El caso de los álbumes de cromos y libros-juego
Libros de colorear y dibujo: están protegidos por el tipo superreducido del 4%, siempre que estén destinados específicamente a la formación o el entretenimiento infantil.
Álbumes de cromos: aunque parezcan libros, si su función principal es el coleccionismo y la venta de sobres, Hacienda suele aplicar el 21%.
Libros personalizados y agendas
Este es un error muy común en imprentas pequeñas. En el caso de Agendas y diarios, por mucho que tengan textos motivacionales o informativos, se consideran artículos de papelería, por lo que van al 21%. Cuando se trata de Libros de fotos (Photobooks) se consideran prestaciones de servicios de revelado y encuadernación de recuerdos personales, no productos editoriales culturales. Por tanto, tributan al 21%.
El IVA digital vs. IVA físico: la equiparación final
Históricamente, un libro físico tributaba al 4% y uno digital al 21%. Esto generaba un agravio comparativo enorme. Pero desde la aprobación del Real Decreto-ley 15/2020, se equipararon los tipos. Ahora, tanto el libro de papel como el e-book, las revistas digitales y los periódicos online disfrutan del 4%. Esto incluye el servicio de descarga o acceso a bibliotecas digitales.

¿Cómo facturar si soy el impresor?
Solicita el ISBN: si el cliente te pide aplicar el 4% por un libro, asegúrate de que tenga ISBN (International Standard Book Number). No es obligatorio por ley para el IVA, pero es la prueba «de oro» ante una inspección de que el objeto es realmente un libro.

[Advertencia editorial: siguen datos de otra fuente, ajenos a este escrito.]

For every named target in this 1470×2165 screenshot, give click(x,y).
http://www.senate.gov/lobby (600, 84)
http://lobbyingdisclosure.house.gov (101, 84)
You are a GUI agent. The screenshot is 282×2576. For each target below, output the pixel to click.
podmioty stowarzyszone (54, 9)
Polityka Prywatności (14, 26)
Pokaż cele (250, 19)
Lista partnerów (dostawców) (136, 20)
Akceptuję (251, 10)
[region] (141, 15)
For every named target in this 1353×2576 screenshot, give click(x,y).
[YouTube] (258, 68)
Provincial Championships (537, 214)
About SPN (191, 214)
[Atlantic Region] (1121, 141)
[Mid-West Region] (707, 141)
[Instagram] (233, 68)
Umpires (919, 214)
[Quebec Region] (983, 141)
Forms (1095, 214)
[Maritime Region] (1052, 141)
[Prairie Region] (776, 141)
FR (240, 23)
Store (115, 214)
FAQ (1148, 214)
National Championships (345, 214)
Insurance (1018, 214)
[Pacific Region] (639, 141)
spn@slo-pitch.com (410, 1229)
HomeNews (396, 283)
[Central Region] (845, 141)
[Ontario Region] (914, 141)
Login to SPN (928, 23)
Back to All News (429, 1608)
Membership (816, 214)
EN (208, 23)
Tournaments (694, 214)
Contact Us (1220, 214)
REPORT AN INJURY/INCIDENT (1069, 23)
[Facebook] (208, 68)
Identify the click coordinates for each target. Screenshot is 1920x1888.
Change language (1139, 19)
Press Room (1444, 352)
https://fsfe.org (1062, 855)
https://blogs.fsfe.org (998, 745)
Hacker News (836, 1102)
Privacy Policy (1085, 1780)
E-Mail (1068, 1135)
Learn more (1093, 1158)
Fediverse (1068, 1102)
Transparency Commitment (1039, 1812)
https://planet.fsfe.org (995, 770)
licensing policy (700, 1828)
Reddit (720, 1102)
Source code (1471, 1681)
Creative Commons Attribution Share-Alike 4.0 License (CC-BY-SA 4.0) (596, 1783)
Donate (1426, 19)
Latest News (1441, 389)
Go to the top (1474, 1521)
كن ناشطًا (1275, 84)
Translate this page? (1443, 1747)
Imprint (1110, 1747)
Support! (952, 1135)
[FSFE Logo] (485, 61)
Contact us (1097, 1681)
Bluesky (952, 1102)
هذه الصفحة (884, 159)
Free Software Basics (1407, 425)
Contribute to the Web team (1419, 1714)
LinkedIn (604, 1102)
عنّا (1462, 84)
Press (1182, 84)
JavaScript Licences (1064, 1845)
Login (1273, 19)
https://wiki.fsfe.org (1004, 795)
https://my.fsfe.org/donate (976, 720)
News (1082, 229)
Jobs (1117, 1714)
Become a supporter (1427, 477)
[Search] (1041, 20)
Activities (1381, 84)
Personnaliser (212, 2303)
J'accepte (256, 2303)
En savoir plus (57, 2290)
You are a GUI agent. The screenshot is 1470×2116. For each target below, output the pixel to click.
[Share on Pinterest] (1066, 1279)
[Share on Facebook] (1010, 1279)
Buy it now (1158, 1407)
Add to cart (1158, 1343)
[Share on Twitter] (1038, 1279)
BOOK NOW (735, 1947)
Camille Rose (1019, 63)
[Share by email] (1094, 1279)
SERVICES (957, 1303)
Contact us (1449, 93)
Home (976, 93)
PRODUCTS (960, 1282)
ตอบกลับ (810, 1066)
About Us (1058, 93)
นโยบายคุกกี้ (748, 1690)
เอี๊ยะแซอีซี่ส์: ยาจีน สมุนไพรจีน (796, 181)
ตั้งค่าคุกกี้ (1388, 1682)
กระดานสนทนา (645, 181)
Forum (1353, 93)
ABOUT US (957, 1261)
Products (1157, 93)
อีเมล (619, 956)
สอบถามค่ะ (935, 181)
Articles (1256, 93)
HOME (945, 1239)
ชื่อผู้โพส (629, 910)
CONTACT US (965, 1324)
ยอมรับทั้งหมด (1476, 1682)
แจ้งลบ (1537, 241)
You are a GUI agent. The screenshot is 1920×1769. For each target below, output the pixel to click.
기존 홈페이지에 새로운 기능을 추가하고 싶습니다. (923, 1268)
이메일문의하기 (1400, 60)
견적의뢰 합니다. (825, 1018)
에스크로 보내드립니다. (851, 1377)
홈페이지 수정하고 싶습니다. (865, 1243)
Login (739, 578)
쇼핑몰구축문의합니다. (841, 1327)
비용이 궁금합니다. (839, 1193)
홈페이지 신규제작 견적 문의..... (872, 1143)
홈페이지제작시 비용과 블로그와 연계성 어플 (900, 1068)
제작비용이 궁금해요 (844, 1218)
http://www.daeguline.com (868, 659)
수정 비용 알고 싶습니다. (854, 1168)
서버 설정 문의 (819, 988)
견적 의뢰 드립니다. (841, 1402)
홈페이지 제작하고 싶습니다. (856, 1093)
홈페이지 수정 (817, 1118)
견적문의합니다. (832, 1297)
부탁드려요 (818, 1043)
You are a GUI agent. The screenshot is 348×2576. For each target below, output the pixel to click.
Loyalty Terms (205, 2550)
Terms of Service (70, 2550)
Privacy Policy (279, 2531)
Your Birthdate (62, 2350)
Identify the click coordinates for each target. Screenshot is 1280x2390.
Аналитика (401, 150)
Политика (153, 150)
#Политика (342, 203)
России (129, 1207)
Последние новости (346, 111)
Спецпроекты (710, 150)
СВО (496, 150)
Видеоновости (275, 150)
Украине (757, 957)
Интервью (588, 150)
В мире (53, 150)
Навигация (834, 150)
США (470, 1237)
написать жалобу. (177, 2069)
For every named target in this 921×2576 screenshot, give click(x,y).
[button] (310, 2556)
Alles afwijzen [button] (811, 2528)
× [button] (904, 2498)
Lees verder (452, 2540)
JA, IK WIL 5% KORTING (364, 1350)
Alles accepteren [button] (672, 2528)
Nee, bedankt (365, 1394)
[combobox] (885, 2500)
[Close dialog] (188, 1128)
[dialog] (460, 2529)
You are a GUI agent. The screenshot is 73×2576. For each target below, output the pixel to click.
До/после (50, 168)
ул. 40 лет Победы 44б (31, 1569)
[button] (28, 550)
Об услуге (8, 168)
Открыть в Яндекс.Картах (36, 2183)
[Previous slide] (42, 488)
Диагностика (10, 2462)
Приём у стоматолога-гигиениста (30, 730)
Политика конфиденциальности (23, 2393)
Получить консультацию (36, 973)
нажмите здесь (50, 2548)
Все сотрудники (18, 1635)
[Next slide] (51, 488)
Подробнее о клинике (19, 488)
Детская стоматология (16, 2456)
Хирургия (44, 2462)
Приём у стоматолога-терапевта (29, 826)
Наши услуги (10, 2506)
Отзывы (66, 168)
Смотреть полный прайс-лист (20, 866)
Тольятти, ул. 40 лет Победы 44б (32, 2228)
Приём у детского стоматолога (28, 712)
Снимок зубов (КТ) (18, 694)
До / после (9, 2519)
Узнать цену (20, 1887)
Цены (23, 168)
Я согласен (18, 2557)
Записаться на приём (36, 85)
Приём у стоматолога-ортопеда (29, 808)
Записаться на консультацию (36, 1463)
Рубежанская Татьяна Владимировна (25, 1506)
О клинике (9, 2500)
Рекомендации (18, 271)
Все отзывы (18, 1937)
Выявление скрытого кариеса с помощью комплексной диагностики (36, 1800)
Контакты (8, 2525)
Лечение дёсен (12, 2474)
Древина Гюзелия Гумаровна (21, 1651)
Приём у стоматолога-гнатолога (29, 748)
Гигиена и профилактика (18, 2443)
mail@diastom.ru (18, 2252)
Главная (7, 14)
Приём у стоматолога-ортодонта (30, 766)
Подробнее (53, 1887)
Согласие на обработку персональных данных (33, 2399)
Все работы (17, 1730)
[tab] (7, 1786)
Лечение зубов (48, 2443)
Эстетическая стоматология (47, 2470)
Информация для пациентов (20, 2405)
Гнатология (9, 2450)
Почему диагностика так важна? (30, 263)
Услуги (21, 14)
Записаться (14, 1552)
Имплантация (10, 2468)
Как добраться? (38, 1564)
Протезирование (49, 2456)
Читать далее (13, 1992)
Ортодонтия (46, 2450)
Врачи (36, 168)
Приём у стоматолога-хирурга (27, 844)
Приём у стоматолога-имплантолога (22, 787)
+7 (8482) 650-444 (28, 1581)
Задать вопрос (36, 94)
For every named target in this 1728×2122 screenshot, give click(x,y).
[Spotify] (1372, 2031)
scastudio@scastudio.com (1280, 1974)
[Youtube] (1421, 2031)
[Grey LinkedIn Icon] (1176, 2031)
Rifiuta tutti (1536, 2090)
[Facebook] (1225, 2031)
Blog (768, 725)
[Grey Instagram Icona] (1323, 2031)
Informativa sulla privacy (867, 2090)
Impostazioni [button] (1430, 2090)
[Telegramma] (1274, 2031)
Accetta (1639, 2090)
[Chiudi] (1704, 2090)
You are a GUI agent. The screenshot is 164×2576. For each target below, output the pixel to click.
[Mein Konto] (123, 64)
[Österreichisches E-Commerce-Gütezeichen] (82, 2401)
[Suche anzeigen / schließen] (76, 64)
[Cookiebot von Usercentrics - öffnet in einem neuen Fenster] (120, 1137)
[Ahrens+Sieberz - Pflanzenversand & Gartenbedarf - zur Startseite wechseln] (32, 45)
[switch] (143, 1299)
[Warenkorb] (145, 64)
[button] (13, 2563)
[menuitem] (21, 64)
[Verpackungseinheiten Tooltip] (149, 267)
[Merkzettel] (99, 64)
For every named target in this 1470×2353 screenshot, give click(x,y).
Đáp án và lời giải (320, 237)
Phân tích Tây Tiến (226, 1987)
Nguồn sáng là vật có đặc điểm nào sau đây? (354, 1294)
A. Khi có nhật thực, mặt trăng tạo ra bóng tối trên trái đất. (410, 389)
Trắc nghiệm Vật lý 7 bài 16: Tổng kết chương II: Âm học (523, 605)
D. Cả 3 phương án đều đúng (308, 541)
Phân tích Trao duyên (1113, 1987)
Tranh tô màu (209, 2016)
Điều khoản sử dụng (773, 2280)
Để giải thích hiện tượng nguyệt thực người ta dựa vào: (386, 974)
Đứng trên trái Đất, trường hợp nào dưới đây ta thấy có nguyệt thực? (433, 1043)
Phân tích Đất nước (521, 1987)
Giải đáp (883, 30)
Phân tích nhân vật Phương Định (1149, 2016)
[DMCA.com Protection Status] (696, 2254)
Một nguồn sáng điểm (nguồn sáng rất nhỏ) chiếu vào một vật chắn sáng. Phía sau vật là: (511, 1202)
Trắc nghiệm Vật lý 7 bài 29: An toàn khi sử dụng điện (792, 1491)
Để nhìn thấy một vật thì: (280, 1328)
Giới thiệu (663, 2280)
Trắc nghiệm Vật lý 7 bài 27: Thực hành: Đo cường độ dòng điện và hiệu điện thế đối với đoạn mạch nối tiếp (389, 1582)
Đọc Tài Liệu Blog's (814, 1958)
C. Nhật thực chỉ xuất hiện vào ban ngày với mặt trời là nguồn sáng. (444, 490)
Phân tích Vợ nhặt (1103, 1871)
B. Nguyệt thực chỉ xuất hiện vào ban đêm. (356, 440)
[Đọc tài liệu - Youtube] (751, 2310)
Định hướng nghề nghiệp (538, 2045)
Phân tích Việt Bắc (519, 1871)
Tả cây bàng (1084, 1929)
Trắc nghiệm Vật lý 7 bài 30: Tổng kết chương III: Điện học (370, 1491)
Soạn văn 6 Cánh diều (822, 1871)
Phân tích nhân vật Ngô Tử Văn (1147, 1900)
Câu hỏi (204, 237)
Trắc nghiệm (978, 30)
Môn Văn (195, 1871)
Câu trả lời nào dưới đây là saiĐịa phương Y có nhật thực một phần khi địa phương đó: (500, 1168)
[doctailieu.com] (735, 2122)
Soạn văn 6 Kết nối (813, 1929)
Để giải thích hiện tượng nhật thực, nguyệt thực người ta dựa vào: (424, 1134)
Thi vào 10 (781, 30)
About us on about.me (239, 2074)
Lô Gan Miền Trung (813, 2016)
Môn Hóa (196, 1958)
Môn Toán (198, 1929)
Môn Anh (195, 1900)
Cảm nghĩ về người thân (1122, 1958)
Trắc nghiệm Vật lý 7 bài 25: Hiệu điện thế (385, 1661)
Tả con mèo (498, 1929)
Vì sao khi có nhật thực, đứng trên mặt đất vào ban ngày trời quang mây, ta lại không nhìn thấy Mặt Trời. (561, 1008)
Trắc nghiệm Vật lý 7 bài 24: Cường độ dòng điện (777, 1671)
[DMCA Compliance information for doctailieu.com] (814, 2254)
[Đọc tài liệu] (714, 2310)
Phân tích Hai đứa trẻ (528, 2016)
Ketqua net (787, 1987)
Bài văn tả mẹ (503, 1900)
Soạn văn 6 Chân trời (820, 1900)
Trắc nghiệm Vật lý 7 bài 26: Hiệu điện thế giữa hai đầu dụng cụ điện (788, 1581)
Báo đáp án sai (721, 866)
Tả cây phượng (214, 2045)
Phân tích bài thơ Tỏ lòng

Desglosa si hay duda: si imprimes un catálogo de arte (4%) y a la vez las tarjetas de visita de la galería (21%), nunca mezcles ambos conceptos en una sola línea de factura. Desglosa las bases imponibles por separado.
Vigilancia con la publicidad: si una revista cultural empieza a meter más anuncios de la cuenta y supera el 90% de ingresos publicitarios, automáticamente debe pasar a facturarse al 21%.
OJO: Como norma general, pregúntate: ¿Se lee o se usa? Si se lee (cultura/información), suele ser el 4%. Si se usa (escribir, promocionar, organizar), suele ser el 21%.